B. Le conflit négatif
Le conflit négatif survient lorsque :
- Les deux juridictions (administrative et judiciaire) se déclarent incompétentes pour une même affaire.
- Cette situation engendre un déni de justice, en violation de l’article 4 du Code civil.
Procédure :
- Depuis la réforme de 1960, si un juge de second ordre se déclare incompétent, il transfère directement l’affaire au Tribunal des conflits sans rendre de jugement définitif. Cette procédure vise à éviter des délais inutiles.
Exemple : Un conflit négatif a été porté devant le Tribunal des conflits en 2021 concernant une demande d’indemnisation liée à des dégâts causés par des travaux publics, mettant en cause à la fois une administration publique et un prestataire privé.
C. Le conflit de décisions ou contrariété de jugements
Ce conflit se produit lorsque :
- Les deux ordres de juridictions rendent des décisions contradictoires sur une même affaire.

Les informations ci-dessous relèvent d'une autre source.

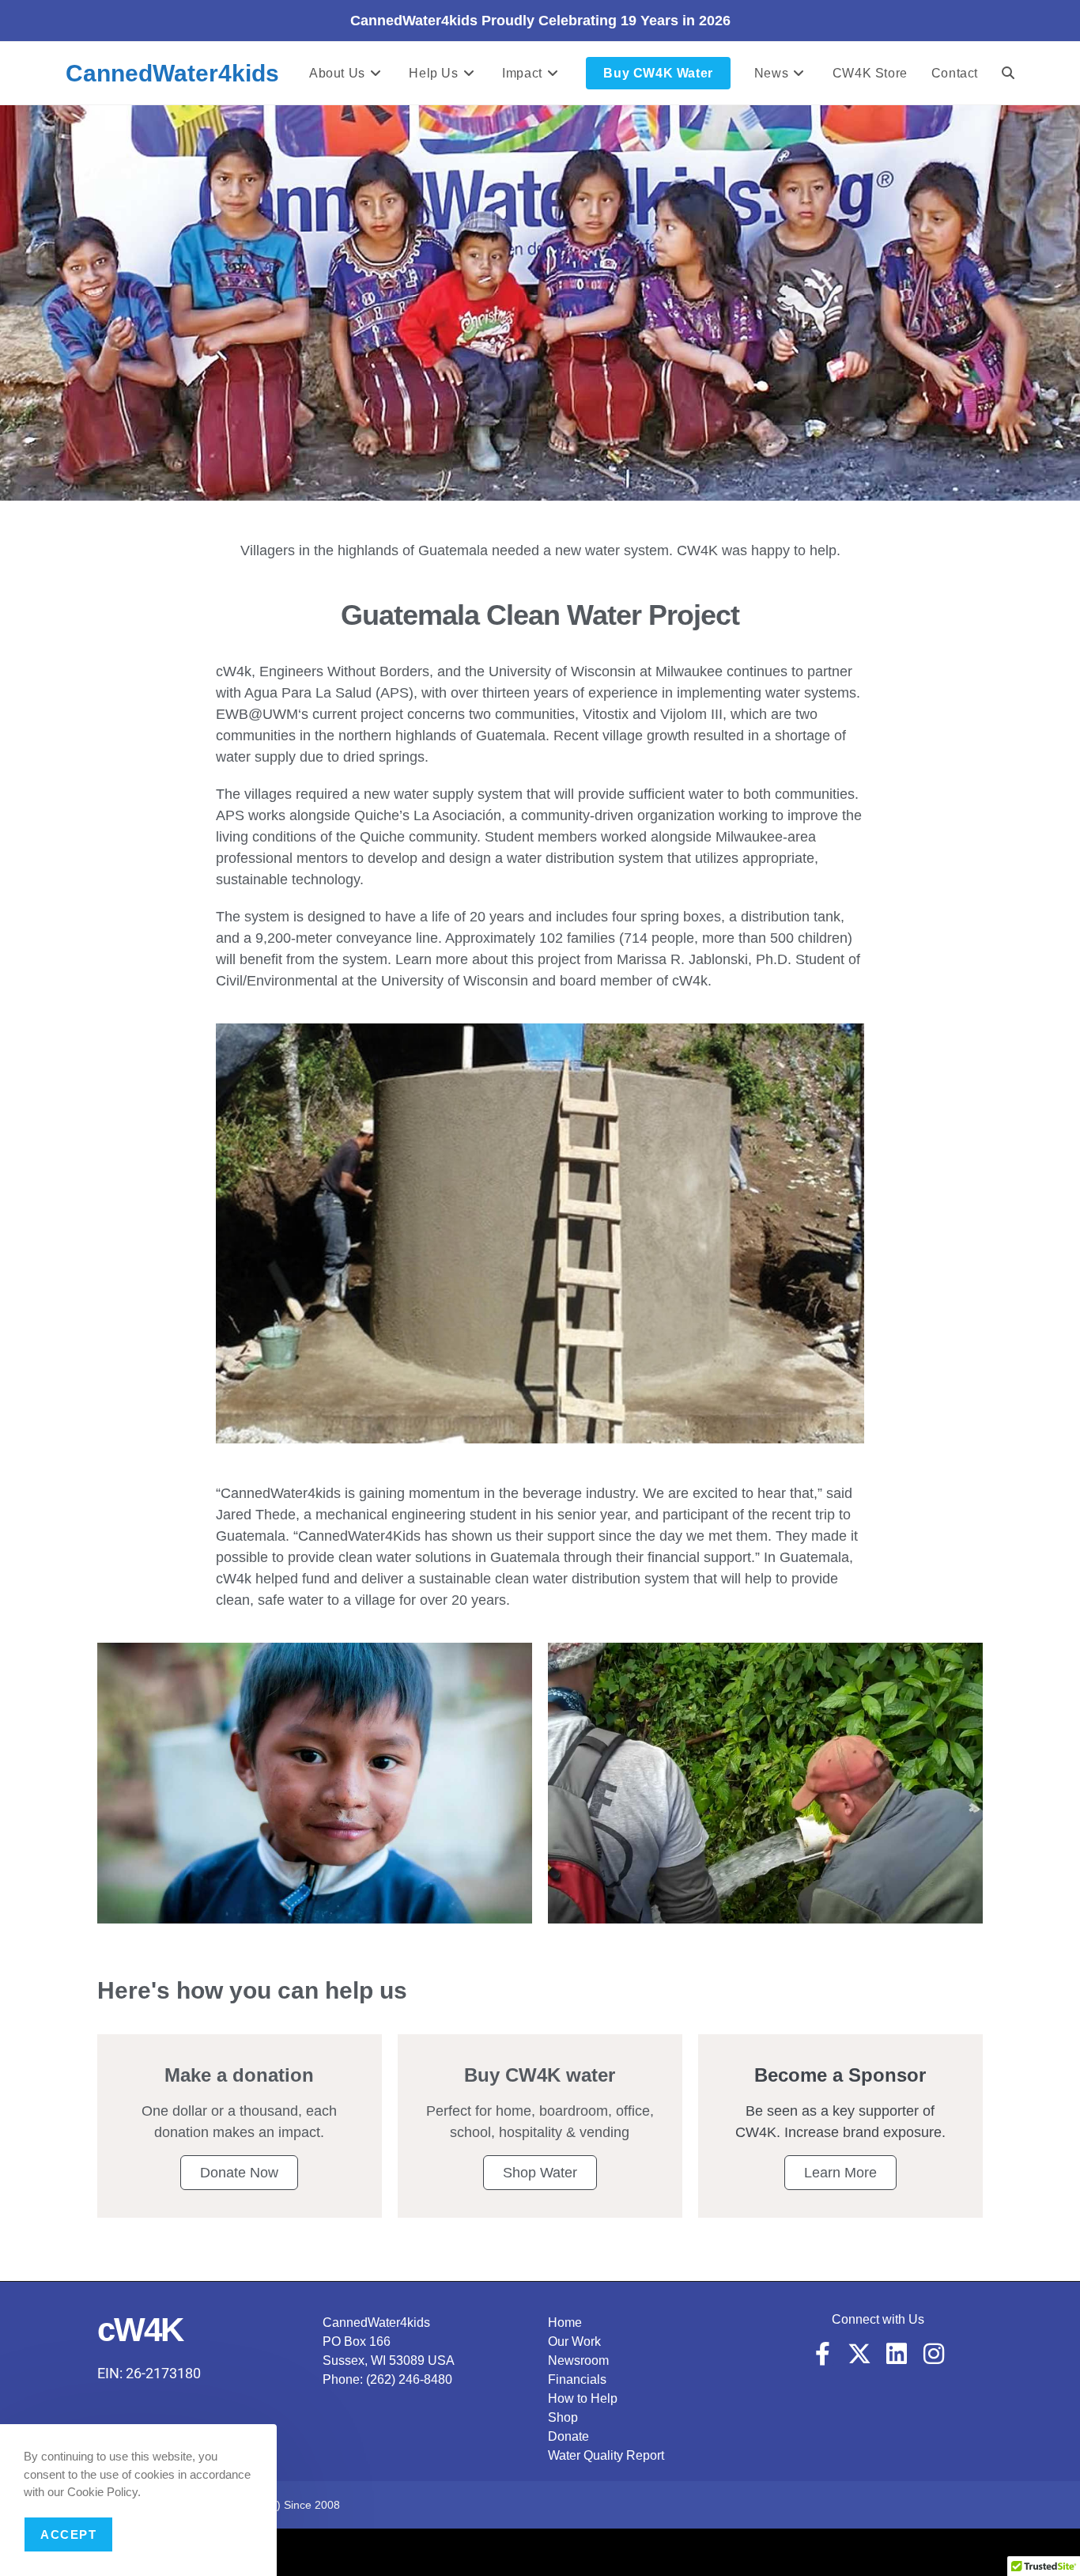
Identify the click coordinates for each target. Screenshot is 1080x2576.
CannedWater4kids (172, 73)
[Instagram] (934, 2354)
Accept (68, 2534)
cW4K (140, 2329)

- Cette situation génère une incohérence juridique, privant le justiciable d’une solution claire.
Procédure :
- Le justiciable, confronté à ces décisions contradictoires, peut saisir directement le Tribunal des conflits.
Exemple récent : Une affaire en 2019 a opposé les juridictions judiciaire et administrative sur la responsabilité en matière de pollution industrielle, nécessitant une intervention du Tribunal des conflits pour trancher et unifier la jurisprudence.
D. Les difficultés sérieuses de compétence
Cette procédure particulière est préventive et ne concerne pas un contentieux spécifique. Elle intervient lorsque :
- Une question de compétence complexe ou nouvelle se pose.
- Le Conseil d’État ou la Cour de cassation décident, à titre préventif, de saisir le Tribunal des conflits pour éviter des divergences de jurisprudence.
Exemple : Le Tribunal a été saisi par prévention pour clarifier la compétence en matière de dommages causés par des drones civils, un domaine émergent n’ayant pas encore de jurisprudence établie.
3. Les décisions et leur portée
Les décisions du Tribunal des conflits sont définitives et lient les deux ordres de juridiction. Elles clarifient les frontières des compétences dans des domaines où les interactions entre droit public et droit privé sont fréquentes.
Jurisprudence notable :
- Affaire Blanco (1873) : Décision fondatrice posant le principe de l’autonomie du droit administratif.
- Arrêt Bergoend (2013) : Redéfinition des conditions de l’emprise irrégulière, limitant les cas où le juge judiciaire peut intervenir en matière administrative.
4. Réformes récentes et modernisation
La réforme de 2015 a apporté plusieurs améliorations au fonctionnement du Tribunal des conflits :
- Raccourcissement des délais : Les procédures sont désormais plus rapides grâce à une coordination renforcée entre les juridictions.
- Indépendance accrue : La présidence du Tribunal par un juge élu renforce la perception d’impartialité.
- Facilitation des saisines : Les justiciables peuvent directement saisir le Tribunal dans certains cas de conflit.